The group was formed in 2001 with the aim of forming a specialist research group to study and provide biochemical diagnostic capacity for mitochondrial- and other inherited metabolic diseases in South Africa. Over two decades this research aim expanded in scope to now include a wide range of investigations in several types of disease models, including enzymology, functional bioenergetics, molecular genetics, metabolomics, transcriptomics and cell biology. Its research focus falls well within the historic expertise of inherited metabolic disorders and human metabolism of the division of Biochemistry, but also expanded to study mitochondria and mitochondrial DNA’s involvement in non-communicable diseases.

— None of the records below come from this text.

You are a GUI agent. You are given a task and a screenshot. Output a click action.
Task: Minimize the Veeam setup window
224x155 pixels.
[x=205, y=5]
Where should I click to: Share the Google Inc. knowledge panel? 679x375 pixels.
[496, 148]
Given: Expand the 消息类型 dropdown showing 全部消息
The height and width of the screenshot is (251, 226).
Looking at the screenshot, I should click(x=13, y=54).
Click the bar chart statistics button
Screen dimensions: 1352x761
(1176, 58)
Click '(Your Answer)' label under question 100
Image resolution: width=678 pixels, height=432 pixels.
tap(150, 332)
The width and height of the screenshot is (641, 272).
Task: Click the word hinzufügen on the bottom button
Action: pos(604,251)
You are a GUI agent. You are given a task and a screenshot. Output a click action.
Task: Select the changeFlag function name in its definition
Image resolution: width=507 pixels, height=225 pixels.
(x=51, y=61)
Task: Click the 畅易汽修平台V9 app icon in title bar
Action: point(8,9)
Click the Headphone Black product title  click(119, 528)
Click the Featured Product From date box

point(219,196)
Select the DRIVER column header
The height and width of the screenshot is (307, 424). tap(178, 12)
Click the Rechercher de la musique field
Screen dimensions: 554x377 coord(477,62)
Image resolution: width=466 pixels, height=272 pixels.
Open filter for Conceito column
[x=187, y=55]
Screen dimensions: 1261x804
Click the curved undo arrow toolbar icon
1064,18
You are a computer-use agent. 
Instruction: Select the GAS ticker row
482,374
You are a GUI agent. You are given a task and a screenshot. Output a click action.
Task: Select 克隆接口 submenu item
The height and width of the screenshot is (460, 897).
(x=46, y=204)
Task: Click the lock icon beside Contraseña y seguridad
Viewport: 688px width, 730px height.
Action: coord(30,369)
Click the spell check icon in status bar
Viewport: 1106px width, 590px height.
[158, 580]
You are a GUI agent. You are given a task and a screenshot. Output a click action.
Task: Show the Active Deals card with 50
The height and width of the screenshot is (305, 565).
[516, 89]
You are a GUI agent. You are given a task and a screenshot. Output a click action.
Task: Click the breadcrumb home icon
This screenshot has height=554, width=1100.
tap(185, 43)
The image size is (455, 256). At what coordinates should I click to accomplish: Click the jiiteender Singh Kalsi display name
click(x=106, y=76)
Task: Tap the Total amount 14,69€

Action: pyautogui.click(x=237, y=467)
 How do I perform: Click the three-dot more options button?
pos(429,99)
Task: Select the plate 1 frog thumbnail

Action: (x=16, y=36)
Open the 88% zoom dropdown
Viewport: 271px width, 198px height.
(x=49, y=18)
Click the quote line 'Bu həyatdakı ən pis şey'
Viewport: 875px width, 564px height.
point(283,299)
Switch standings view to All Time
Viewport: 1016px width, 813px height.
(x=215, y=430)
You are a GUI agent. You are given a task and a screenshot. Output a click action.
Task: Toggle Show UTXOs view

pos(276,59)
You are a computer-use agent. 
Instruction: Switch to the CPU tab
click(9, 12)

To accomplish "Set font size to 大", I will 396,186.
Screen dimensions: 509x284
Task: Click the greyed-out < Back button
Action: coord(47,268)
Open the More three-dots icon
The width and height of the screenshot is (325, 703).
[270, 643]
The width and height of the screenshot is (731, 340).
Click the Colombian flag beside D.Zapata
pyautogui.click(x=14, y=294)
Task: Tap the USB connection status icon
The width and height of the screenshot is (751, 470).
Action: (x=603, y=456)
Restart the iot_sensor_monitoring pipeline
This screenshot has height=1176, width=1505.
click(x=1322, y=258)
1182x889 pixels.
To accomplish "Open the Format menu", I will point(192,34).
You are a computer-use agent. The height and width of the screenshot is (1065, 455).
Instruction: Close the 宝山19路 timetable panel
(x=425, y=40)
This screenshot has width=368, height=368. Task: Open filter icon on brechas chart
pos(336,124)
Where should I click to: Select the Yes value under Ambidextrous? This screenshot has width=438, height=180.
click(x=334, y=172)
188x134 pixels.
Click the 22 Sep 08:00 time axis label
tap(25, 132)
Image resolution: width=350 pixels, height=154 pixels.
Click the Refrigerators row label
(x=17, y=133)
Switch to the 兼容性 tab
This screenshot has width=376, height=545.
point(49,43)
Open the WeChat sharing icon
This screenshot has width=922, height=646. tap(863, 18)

The group consists of four permanent academic staff members, generally one or two postdoctoral fellows and around 16 post graduate students. Approximately 40 post graduate students have completed their degrees in our group. The group prides itself to have a very active and open approach to collaboration and has active national and international collaborators who play a key role in the multidisciplinary nature of our research.
The main laboratory (Room 205) was built in 2002 on the second floor of the Biochemistry (F3) building, with the recent addition of a dedicated molecular biology laboratory (Room 209) on the same floor. The main laboratory consists of an outside separate work station for staff and students, a central laboratory and an additional tissue/cell culture laboratory. The laboratories are set up for a wide range of work, including general biochemical, specialist bioenergetics, molecular and cell biology, metabolic and cell/tissue culture work. Much of the specialised work (e.g. DNA/RNA sequencing and metabolomics) is done elsewhere in the building. The laboratory is also frequently used for teaching and training of undergraduate and honours students.
The group has frequent research meetings, journal club meetings, and has hosted a number of seminars and symposia on the topic of our research.